TMEM41B, also known as Stasimon, is an endoplasmic reticulum (ER)-localized transmembrane protein with phospholipid scrambling activity. It is involved in multiple essential biological processes, including lipoprotein biogenesis, lipid homeostasis, autophagosome formation, and plays a significant role in various viral infections. It has been associated with pathways related to lipid metabolism and autophagy, and its function is crucial for maintaining cellular and organismal fitness [2,4,5,6,7,8,9]. Genetic models, such as KO and CKO mouse models, have been valuable in studying its functions.

Full-genome loss-of-function CRISPR-Cas9 screens identified TMEM41B as a pan-flavivirus host factor. It is required for the infection of all tested Flaviviridae family members and SARS-CoV-2 of the Coronaviridae family. Single nucleotide polymorphisms present in nearly 20% of East Asian populations reduce flavivirus infection. Mechanistically, TMEM41B is recruited to flavivirus RNA replication complexes to facilitate membrane curvature for viral genome replication [1]. In β -coronavirus infection, TMEM41B is essential for double-membrane vesicle (DMV) formation. In TMEM41B KO cells, the interaction between viral non-structural proteins nsp3 and nsp4 is reduced, suppressing DMV formation [3]. Hepatic TMEM41B loss eliminates plasma lipids due to the absence of mature lipoproteins in the ER but paradoxically activates lipid production, leading to non-alcoholic hepatosteatosis in TMEM41B -deficient mice [2]. Also, TMEM41B knockdown suppresses Pseudorabies virus (PRV) proliferation by affecting PRV entry and lipid -regulated clathrin -coated pits dynamics [7]. Postnatal depletion of TMEM41B in a CKO mouse model arrests weight gain, causes motor dysfunction, and leads to death, and it severely affects cell proliferation in mouse embryonic fibroblasts [8].
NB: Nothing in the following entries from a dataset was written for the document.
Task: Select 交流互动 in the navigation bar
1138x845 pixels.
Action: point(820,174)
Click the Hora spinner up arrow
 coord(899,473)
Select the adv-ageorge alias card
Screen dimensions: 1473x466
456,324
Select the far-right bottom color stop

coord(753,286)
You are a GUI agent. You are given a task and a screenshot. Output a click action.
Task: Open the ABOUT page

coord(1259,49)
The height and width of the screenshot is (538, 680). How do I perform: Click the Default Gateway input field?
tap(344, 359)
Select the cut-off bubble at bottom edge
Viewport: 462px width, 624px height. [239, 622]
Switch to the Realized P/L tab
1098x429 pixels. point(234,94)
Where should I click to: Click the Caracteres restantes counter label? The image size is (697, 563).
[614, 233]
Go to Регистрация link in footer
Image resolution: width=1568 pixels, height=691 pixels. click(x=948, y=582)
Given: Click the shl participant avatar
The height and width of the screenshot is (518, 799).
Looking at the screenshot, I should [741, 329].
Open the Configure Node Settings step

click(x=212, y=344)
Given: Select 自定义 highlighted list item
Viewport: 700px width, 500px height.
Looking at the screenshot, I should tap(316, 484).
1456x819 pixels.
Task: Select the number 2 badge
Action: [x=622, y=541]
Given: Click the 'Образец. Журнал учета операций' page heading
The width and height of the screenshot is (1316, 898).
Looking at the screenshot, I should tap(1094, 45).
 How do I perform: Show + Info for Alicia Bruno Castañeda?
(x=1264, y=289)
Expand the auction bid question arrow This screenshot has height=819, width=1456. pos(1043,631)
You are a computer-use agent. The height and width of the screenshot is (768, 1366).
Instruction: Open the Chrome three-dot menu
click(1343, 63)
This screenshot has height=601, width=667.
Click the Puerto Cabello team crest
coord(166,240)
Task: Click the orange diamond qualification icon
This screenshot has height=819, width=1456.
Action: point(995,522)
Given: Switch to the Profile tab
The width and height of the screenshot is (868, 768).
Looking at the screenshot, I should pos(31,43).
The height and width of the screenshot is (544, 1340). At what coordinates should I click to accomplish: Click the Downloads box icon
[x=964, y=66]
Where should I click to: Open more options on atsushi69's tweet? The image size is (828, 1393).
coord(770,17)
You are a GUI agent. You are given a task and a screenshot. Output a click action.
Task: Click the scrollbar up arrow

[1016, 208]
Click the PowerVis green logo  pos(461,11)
In conclusion, TMEM41B is a multifunctional protein essential for processes like lipoprotein biogenesis, lipid homeostasis, and autophagosome formation. Its role in facilitating viral infections, especially those of flaviviruses and coronaviruses, has been well -demonstrated through KO/CKO mouse models. These models have also shown its importance in lipid -related diseases such as non -alcoholic hepatosteatosis and in the context of viral diseases like PRV infection, providing potential therapeutic targets for these conditions.